Culture

Internet nuit-il vraiment aux petites librairies?

Temps de lecture : 2 min

Librairie La Hune à Saint-Germain-des-près © C. Pudlowski
Librairie La Hune à Saint-Germain-des-près © C. Pudlowski

Contrairement à ce que l'on pense souvent, ce n'est pas aux petites librairies indépendantes que le commerce de livres en ligne (Amazon notamment), nuit le plus, mais aux grandes chaînes.

Du moins aux Etats-Unis.

Un graphique présenté par la journaliste et éditrice Jane Friedman montre que, depuis 2010, tandis que la part de livres vendus sur Internet est passée d'environ 25% à environ 44%, la part des librairies indépendantes a en fait progressé. Elle est passée de 2,4% à 3,7%. La part qui a considérablement diminué est celle des grandes chaînes (Barnes and Nobles par exemple; ce sont les équivalents de la Fnac). Cette part-là est passée de 31,5% à 18,7%.

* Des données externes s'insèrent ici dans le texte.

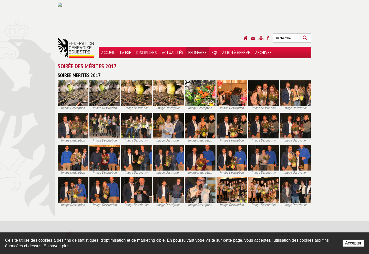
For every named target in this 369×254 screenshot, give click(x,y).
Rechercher (305, 38)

Ces chiffres ne vont que de 2010 à 2012 et sont à prendre avec précautions: le fait que la chaîne Borders se soit effondrée peut considérablement altérer ces chiffres et créer une anomalie par exemple, précise le site Teleread.

Néanmoins, ils vont dans le sens de ce que l'on a aussi constaté en France: les très grandes difficultés des chaînes telles que Virgin, Chapitre et la Fnac. Tandis que dans une étude réalisée pour le Syndicat de la Librairie française entre 2005 et 2012, remis en 2013, et faisant état de la situation critique du secteur, on pouvait lire:

«Malgré tout, la librairie survit. Les défaillances sont compensées par la création de nouvelles boutiques, permettant le maintien d’un réseau dense de magasins.»

Et comme nous le rappelions sur Slate en 2013, selon ce même syndicat il y a à peu près 200 fermetures par an pour autant de reprises ou de création: «Ce chiffre est stable pour le moment.»